§ Exercise prompt
What you give back should be exactly the lines from the one with "Instruction: Edit Highlighting" through the end of the data, without the pictures.

§ Data in this exercise
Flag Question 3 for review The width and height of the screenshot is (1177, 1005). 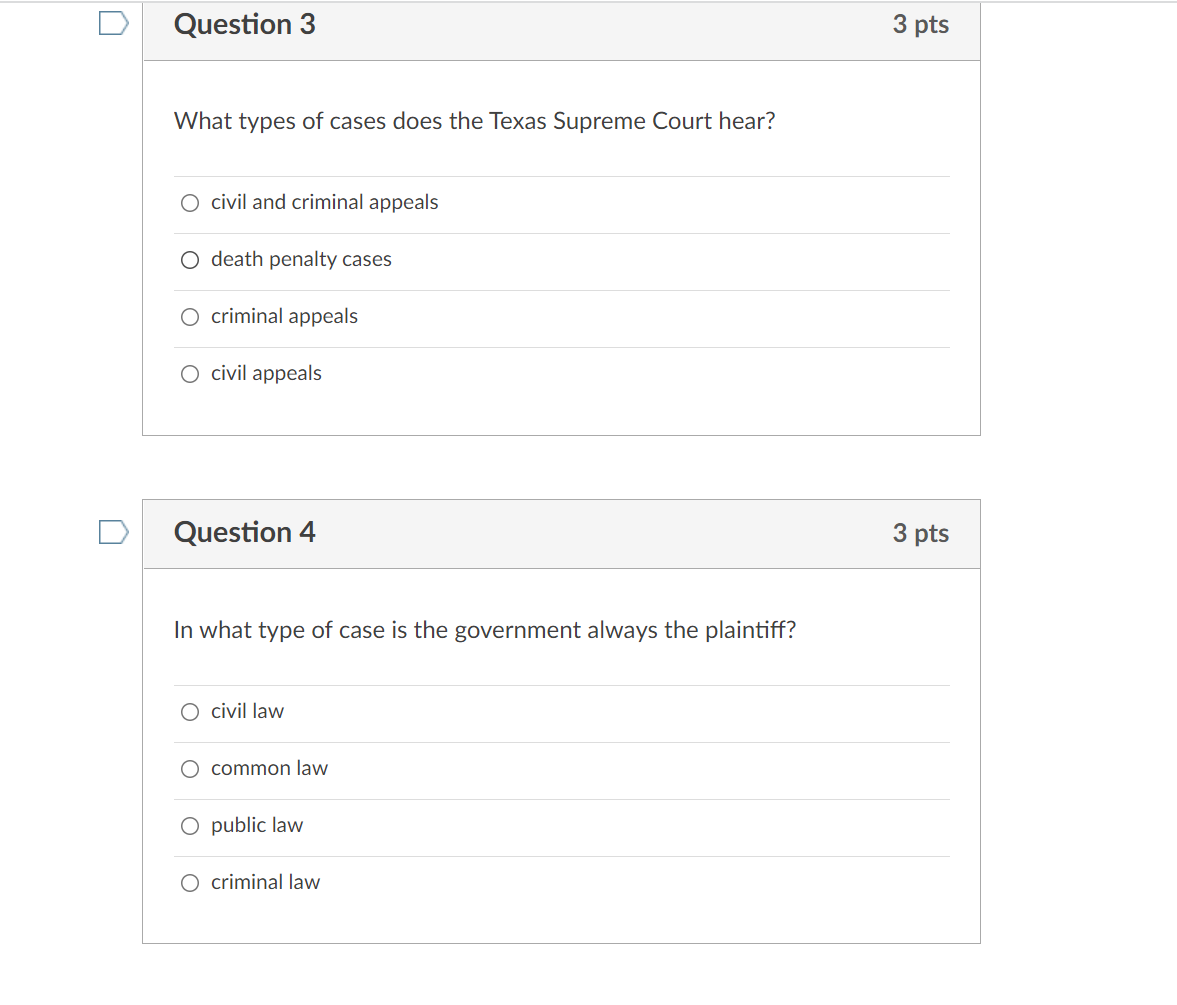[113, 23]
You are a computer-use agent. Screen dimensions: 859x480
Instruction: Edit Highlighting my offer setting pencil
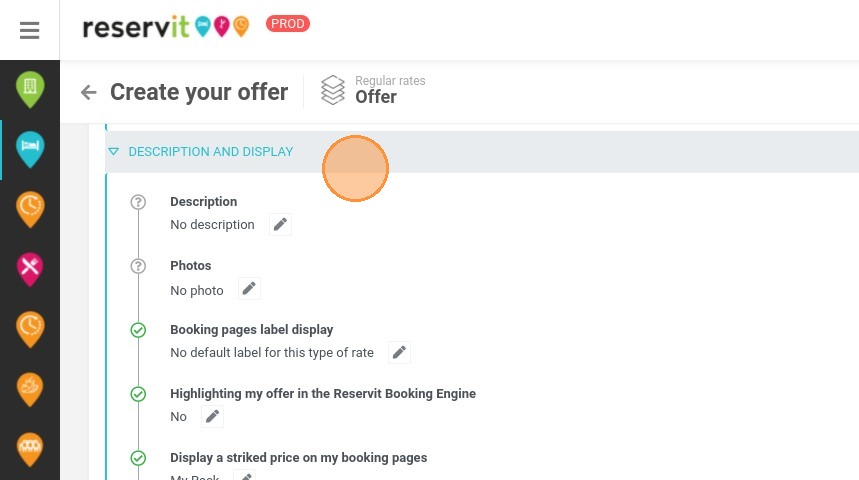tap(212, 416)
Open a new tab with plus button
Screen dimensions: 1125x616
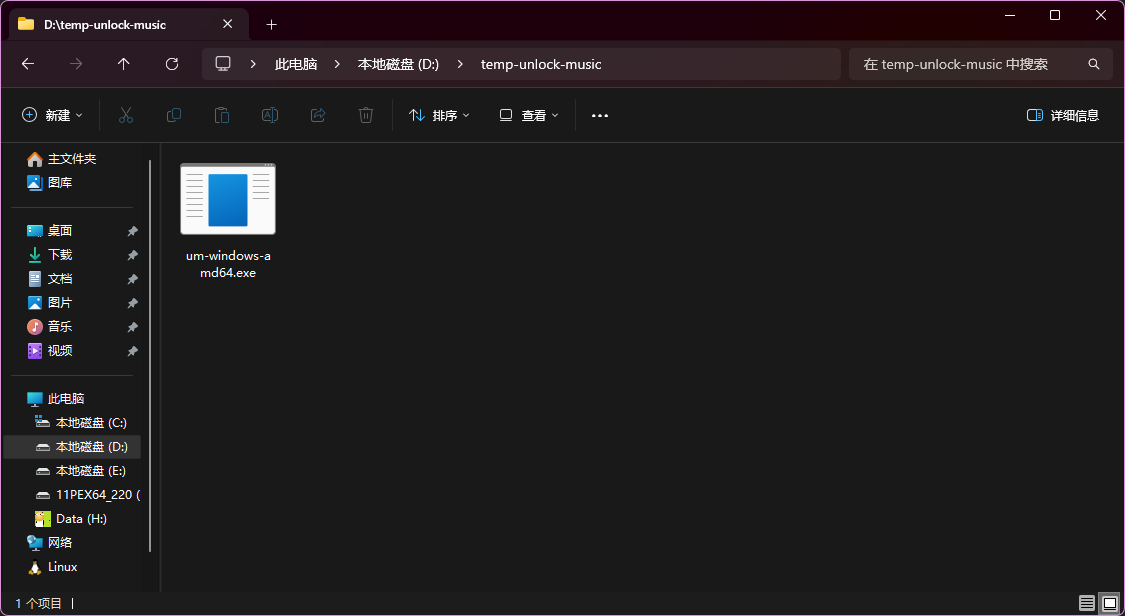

§ Output for this exercise
Instruction: Edit Highlighting my offer setting pencil
tap(212, 416)
Open a new tab with plus button
Screen dimensions: 1125x616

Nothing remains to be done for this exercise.